Scientists unveil the functional landscape of essential genes

Scientists unveil the functional landscape of essential genes

A team of scientists from the Whitehead Institute for Biomedical Research and the Broad Institute at MIT and Harvard have systematically assessed the functions of more than 5,000 essential human genes using a new imaging-based screening method. Their analysis leverages CRISPR-Cas9 to knock out gene activity and provides a unique resource for understanding and visualizing gene function in a wide range of cellular processes with spatial and temporal resolution. The team’s findings cover more than 31 million individual cells and include quantitative data on hundreds of different parameters that help predict how genes work and work together. The new study appears in the November 7 online issue of the journal Cell.

“Throughout my career, I’ve wanted to see what happens in cells when the function of an essential gene is knocked out,” says MIT Professor Iain Cheeseman, lead author of the study and fellow at the Whitehead Institute. “Now we can do this, not just for one gene, but for every gene that matters to a human cell dividing in a box, and it’s extremely powerful. The resource we’ve created will not only benefit our own lab , but also to laboratories around the world.

Systematic disruption of essential gene function is not a new concept, but conventional methods have been limited by various factors, including cost, feasibility, and the ability to completely eliminate essential gene activity. Cheeseman, who is the Herman and Margaret Sokol Professor of Biology at MIT, and his colleagues collaborated with MIT Associate Professor Paul Blainey and his team at the Broad Institute to define and realize this ambitious common goal.

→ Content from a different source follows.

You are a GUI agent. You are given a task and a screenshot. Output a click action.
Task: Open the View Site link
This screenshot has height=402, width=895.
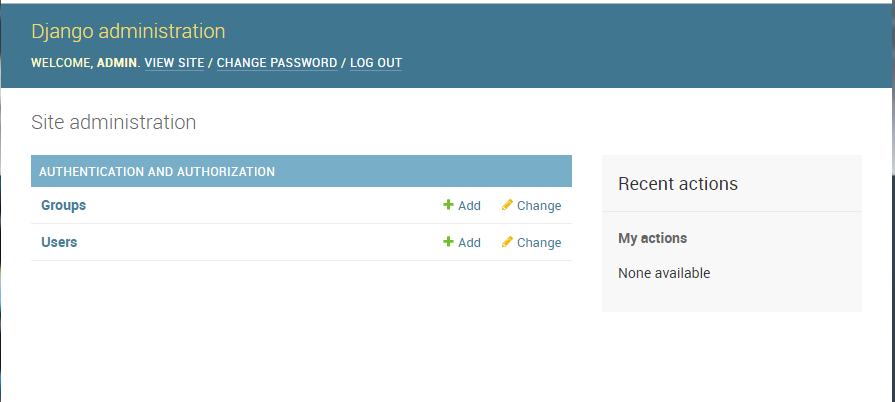pos(174,63)
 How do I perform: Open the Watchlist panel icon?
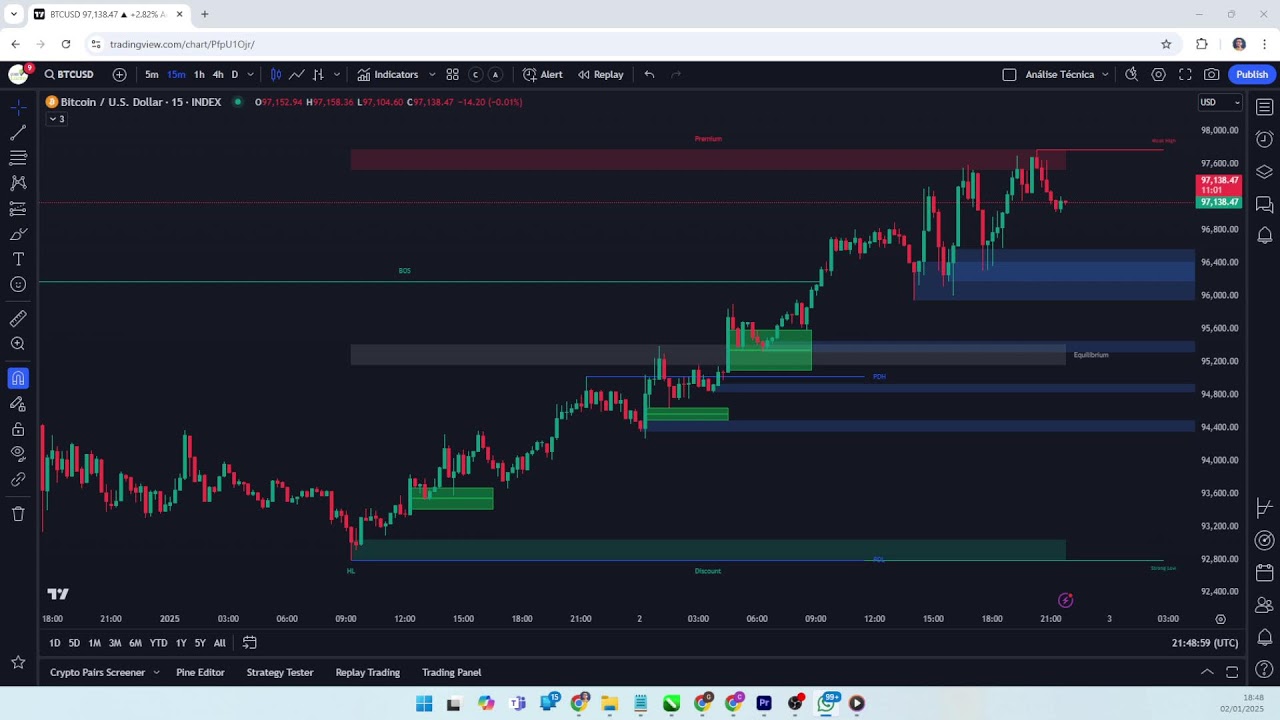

Broad Institute researchers have pioneered a new genetic screening technology that combines two approaches: large-scale pooled genetic screens using CRISPR-Cas9 and cell imaging to reveal quantitative and qualitative differences. Moreover, the method is inexpensive compared to other methods and is performed using commercially available equipment.

“We are proud to show the incredible resolution of cellular processes accessible with low-cost imaging assays in partnership with Iain’s lab at the Whitehead Institute,” says Blainey, lead study author, associate professor in the Department of Engineering Biology at MIT, Fellow of the Koch Institute for Integrative Cancer Research at MIT, and Senior Fellow of the Institute at the Broad Institute.” And clearly that’s just the tip of the iceberg for our approach. The ability to link genetic perturbations based on even more detailed phenotypic readouts is imperative, and now accessible, for many areas of future research.

Cheeseman adds, “The ability to bioscreen clustered cells is a fundamental game-changer. You have two cells side by side and therefore your ability to make statistically significant calculations of whether they are the same or not is so much higher, and you can discern very small differences.

Cheeseman, Blainey, lead authors Luke Funk and Kuan-Chung Su and their colleagues assessed the functions of 5,072 essential genes in a human cell line. They analyzed four markers across the cells on their screen – DNA; DNA damage response, a key cellular pathway that detects and responds to damaged DNA; and two important structural proteins, actin and tubulin. In addition to their main screen, the scientists also carried out a smaller follow-up screen focused on some 200 genes involved in cell division (also called “mitosis”). The genes were identified in their initial screen as playing a clear role in mitosis but had not previously been associated with the process. This data, which is made available through a companion website, provides a resource for other scientists to study the functions of genes of interest to them.

“There’s a tremendous amount of information we’ve gathered about these cells. For example, for the cell nucleus, it is not only its brilliant color, but its size, its roundness, are the edges smooth or bumpy? said Cheeseman. “A computer can really extract a wealth of spatial information.”

From this rich and multidimensional data, the work of the scientists provides a kind of cellular biological “fingerprint” for each gene analyzed in the screen. Using sophisticated computational clustering strategies, researchers can compare these fingerprints to each other and establish potential regulatory relationships between genes. Because the team’s data confirms multiple relationships that are already known, they can be used to make confident predictions about genes whose functions and/or interactions with other genes are unknown.

There are a host of notable findings to emerge from the researchers’ screening data, including a surprising one related to ion channels. two genes, AQP7 and ATP1A1, have been identified for their roles in mitosis, particularly the proper segregation of chromosomes. These genes code for membrane-bound proteins that transport ions in and out of the cell. “In all the years I’ve worked on mitosis, I never would have imagined that ion channels were involved,” says Cheeseman.

He adds: “We are only scratching the surface of what can be discovered from our data. We hope that many more will not only benefit from this resource, but also be inspired by it.

This work was supported by grants from the U.S. National Institutes of Health as well as support from the Gordon and Betty Moore Foundation, a National Defense Science and Engineering Graduate Fellowship, and a Council Fellowship research in the natural sciences and engineering.